Let \(N(x)\) be the number of computers sold annually when the price is \(x\) dollars per computer. Explain in words what occurs if \(N(1000) = 500 000\) and \(N^\prime(1000) = -100\). Then estimate the number of computers sold if the price is raised to $1025.

When the price is $1000 then sales equal 500,000 computers per year. However, the *marginal sales* (the sales from additional computers at that price point) are decreasing.

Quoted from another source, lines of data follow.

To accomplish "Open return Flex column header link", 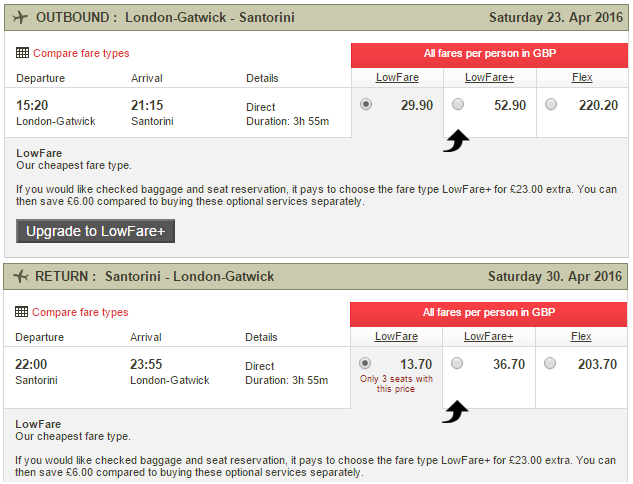I will tap(581, 336).
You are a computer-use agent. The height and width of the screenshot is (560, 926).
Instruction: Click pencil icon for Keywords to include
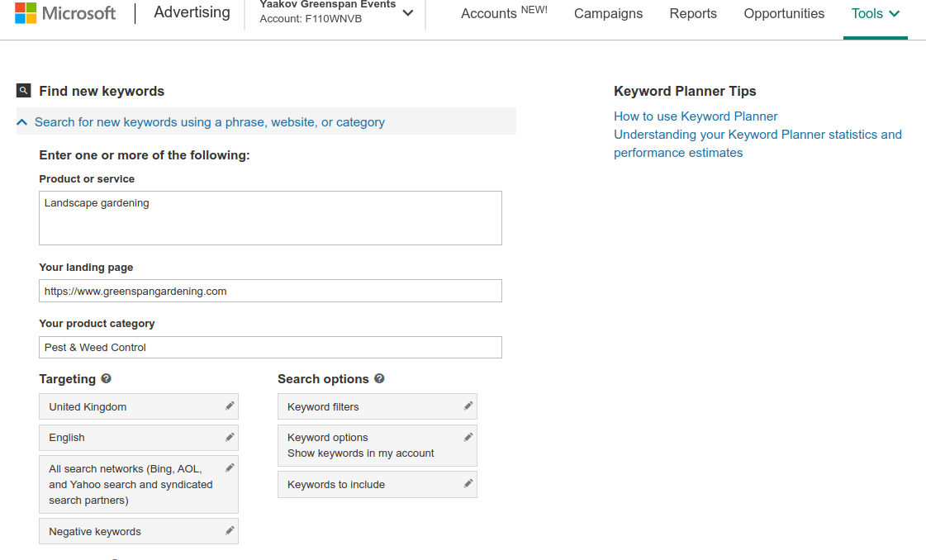click(468, 483)
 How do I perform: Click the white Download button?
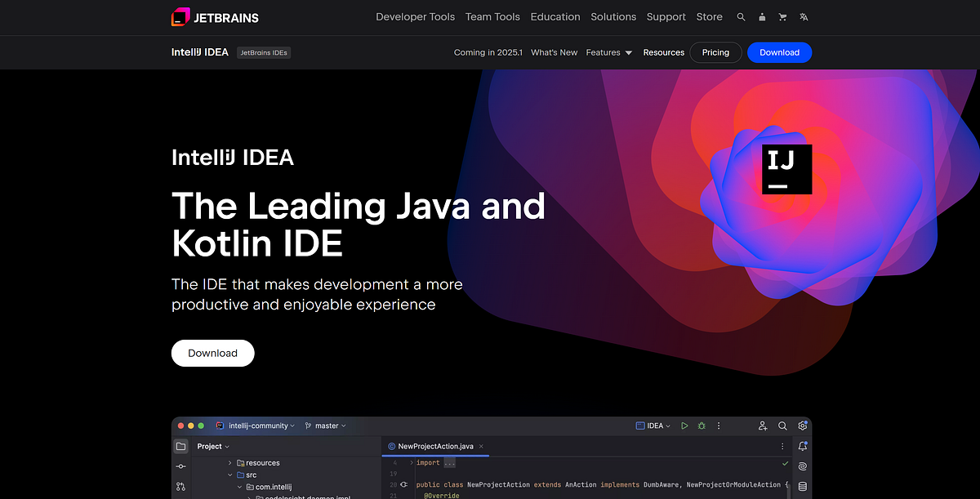[x=212, y=353]
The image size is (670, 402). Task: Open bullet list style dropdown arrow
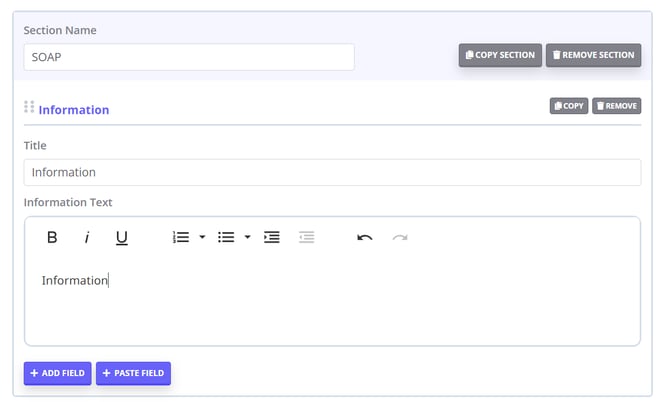(x=247, y=238)
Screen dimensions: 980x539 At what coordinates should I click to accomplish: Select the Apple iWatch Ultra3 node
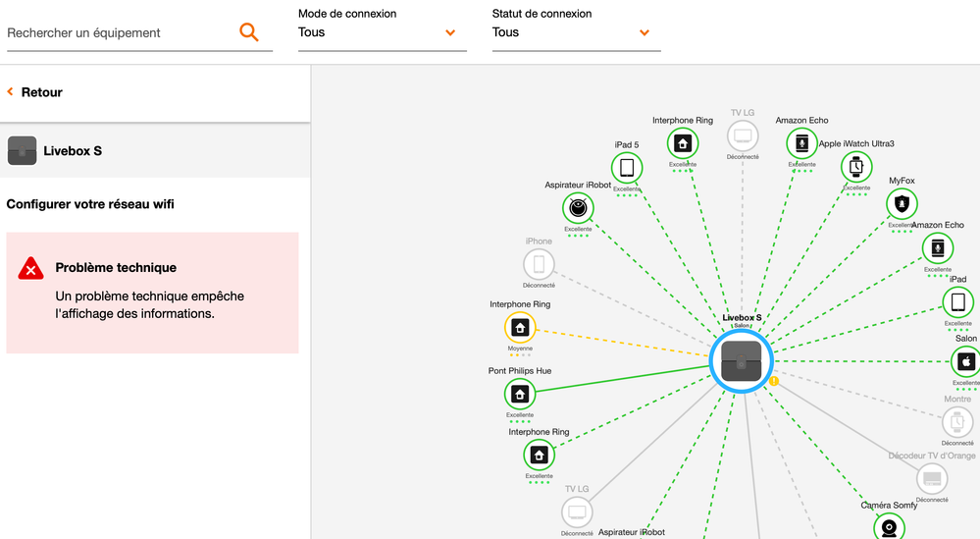pos(856,167)
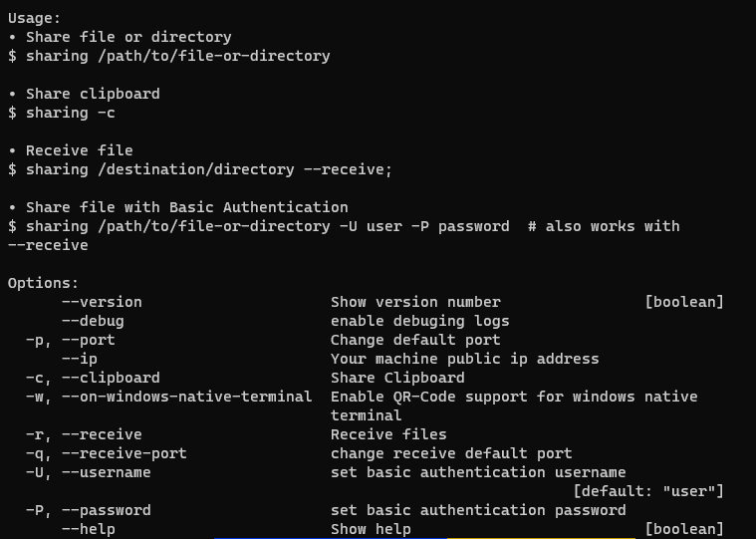Viewport: 756px width, 539px height.
Task: Click the "sharing /path/to/file-or-directory" command under Share file or directory
Action: 178,56
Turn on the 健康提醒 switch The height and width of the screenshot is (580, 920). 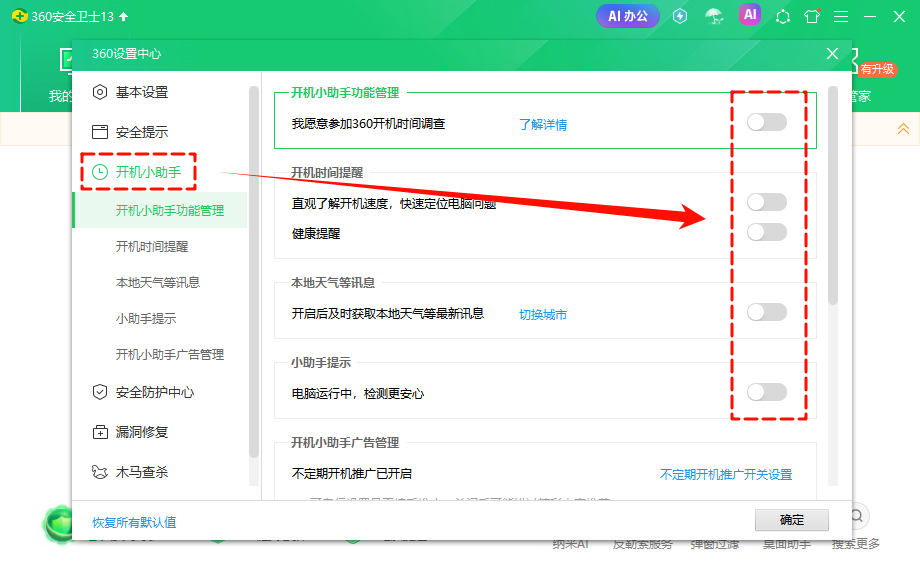pyautogui.click(x=766, y=231)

We can use the fact that \(\Delta y = f^\prime(x) \Delta x\) to see that the company will incur in even less sales if it raises its prices. That’s because the rate of change is negative.

```
y = 500000
dx = symbols("dx")
dy = -100 * dx
differential = dy.evalf(subs={dx:25})
differential
```

`## -2500.00000000000`

`y + differential`

`## 497500.000000000`

## Major League Ticket Prices

The average ticket price of a major league game can be modeled by the function \(p(x) = 0.09x^2 - 0.19x + 9.41\), where \(x\) is the number in years after 1990. Use differentials to predict whether ticket prices will increase more between 2010 and 2012 or between 2030 and 2031.

```
p = 0.09 * x**2 - 0.19*x + 9.41
x1 = 2010 - 1990
x2 = 2012 - 1990
dx1 = x2 - x1
x3 = 2030 - 1990
x4 = 2031 - 1990
dx2 = x4 - x3
dx = symbols("dx")
dy = simplify(diff(p, x)) * dx
dy
```

`## dx*(0.18*x - 0.19)`

`dy.evalf(subs={x:x1, dx:dx1})`

`## 6.82000000000000`

`dy.evalf(subs={x:x3, dx:dx2})`

`## 7.01000000000000`

```
x_values = np.linspace(0, 50)
func = lambdify(x, p, "numpy")
y_values = func(x_values)
plt.plot(x_values, y_values)
plt.fill_betweenx(y_values, 20, 22, alpha=0.5, color="gray")
plt.fill_betweenx(y_values, 40, 41, alpha=0.5, color="gray")
plt.title("prices since 1990; steeper increase between 2030-2031")
```

## Marginal Productivity

An employee’s monthly productivity, \(M\), in number of units produced, is found to be a function of the number of years at service, \(t\). For a certain product, the productivity function is given by \(M(t) = -2t^2 + 100t + 180\). (a) find the productivity or an employee after 5 yr, 10 yr, 25 yr, and 45 yr of service (b) find the marginal productivity (c) find the margina productivity at the same thresholds of years of service (d) explain how marginal productivity is related to age.

```
t = symbols("t")
m = -2*t**2 + 100 * t + 180
func = lambdify(t, m, "numpy")
x_values = np.linspace(0, 50)
y_values = func(x_values)
plt.plot(x_values, y_values)
plt.title("monthly units given years of service")
```

```
prod = [func(x) for x in [5, 10, 25, 45]]
prod
```

`## [630, 980, 1430, 630]`

```
mprime = diff(m, t)
mprime
```

`## 100 - 4*t`

```
marginal = lambdify(t, mprime, "numpy")
mprod = [marginal(x) for x in [5, 10, 25, 45]]
mprod
```

`## [80, 60, 0, -80]`

Productivity increases and reaches a peak at 25 yr of service after which it starts to slow down and decline.